L’Estonie (1ère partie)
Les trois pays baltes s’affranchissent de leur encombrant voisin
L’Estonie est le plus septentrional des trois pays baltes. Avec ses deux autres compagnons, ils se sont affranchis du « grand frère » soviétique en 1991 après deux années de processus et de manifestations déterminées et plutôt pacifiques. Leur détermination ainsi que la résistance déterminée et acharnée des Baltes ont participé à la chute de l’Union des républiques socialistes soviétiques. Tout le monde se souvient encore de l’immense chaîne humaine forte de 2 millions de Baltes et longue de 600 kilomètres. Ce serait une grave erreur de réduire l’identité balte à une sous-culture mi-slave, mi-scandinave. À plusieurs égards, on retrouve quelques caractéristiques belges, ils sont entourés de grands pays qui se sont partagé ces territoires au fil de l’Histoire. Ils se retrouvent au carrefour de plusieurs influences qui forgent une identité propre et forte.

On pourrait croire que la vie y est douce et insouciante. Ce calme est trompeur, le voisin russe se réveille. Il est loin le temps où les habitants de Tallinn remerciaient le Président russe de l’époque (Boris Eltsine) pour son rôle actif dans un « divorce » à l’amiable et une transition pacifique vers l’indépendance. Le bruit des bottes se fait entendre, de petits symboles orange et bleu de la défense civile renseignent l’abri le plus proche en cas d’attaque aérienne ou de bombardements. La société tout entière soutient ses forces armées et de réserve.

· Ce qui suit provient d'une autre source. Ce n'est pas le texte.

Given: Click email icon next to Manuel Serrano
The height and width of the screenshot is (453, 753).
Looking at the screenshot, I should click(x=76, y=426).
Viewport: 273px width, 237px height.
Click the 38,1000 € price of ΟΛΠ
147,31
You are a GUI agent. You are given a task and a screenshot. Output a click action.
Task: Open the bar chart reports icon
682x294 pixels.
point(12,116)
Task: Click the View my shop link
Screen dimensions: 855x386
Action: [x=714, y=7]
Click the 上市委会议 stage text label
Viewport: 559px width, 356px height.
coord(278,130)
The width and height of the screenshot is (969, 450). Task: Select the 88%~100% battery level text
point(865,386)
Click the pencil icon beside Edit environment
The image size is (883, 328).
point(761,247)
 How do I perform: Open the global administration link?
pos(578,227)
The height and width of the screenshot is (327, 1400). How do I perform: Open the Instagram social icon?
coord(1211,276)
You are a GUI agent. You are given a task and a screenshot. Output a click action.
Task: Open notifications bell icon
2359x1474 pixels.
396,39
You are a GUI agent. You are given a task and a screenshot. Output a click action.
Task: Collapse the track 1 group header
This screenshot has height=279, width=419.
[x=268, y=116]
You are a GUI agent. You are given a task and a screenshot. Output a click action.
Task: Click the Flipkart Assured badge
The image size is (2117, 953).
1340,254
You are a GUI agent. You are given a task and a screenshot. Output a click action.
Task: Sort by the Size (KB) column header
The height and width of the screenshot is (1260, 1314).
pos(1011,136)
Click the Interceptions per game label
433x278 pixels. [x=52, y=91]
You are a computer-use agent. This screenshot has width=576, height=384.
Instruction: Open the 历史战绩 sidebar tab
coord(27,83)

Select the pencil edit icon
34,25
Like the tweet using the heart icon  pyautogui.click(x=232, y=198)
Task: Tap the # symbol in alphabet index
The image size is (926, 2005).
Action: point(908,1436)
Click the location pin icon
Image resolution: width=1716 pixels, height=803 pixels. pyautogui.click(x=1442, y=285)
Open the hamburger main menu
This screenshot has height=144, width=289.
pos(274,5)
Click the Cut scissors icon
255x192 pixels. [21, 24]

Dans le domaine de la culture, dans de nombreuses chaînes d’alimentation ou dans la restauration (et la liste n’est pas exhaustive), on offre des avantages aux militaires. Tous les moyens sont bons pour soutenir l’armée et y attirer les recrues. Ici, la menace russe est vécue de manière directe et palpable. Il me semble que, pour une grande partie du pays, les forces armées sont soutenues et encouragées par la société civile.

En effet, les occupations successives des Allemands et des Russes n’ont pas laissé de bons souvenirs. Entre déportation, tortures, exil, tentative d’annihilation de la langue et de la culture par l’envoi massif de population russophone ou par la déportation des populations locales (aujourd’hui, 38 % de la population est d’origine russe), les pays baltes ont tracé leur chemin vers la liberté durant près de 40 ans ! Ils ont appris à vivre à côté de leur encombrant voisin. À l’heure actuelle, les régions où cette minorité est majoritaire dans la population (principalement près de Narva) pourraient être revendiquées par le voisin comme un territoire russe, puisque principalement habitées par des russophones. Ce ne serait pas la première fois que l’argument serait utilisé comme casus belli.

Après trente années de liberté recouvrée, les pays baltes sont aujourd’hui des membres de l’Union européenne, de la zone euro, et de l’OTAN. Qu’il est loin le temps des vieilles « Lada » de fabrication soviétique ! Ils espèrent que ces alliances commerciales et militaires protègeront leur intégrité tant territoriale que culturelle.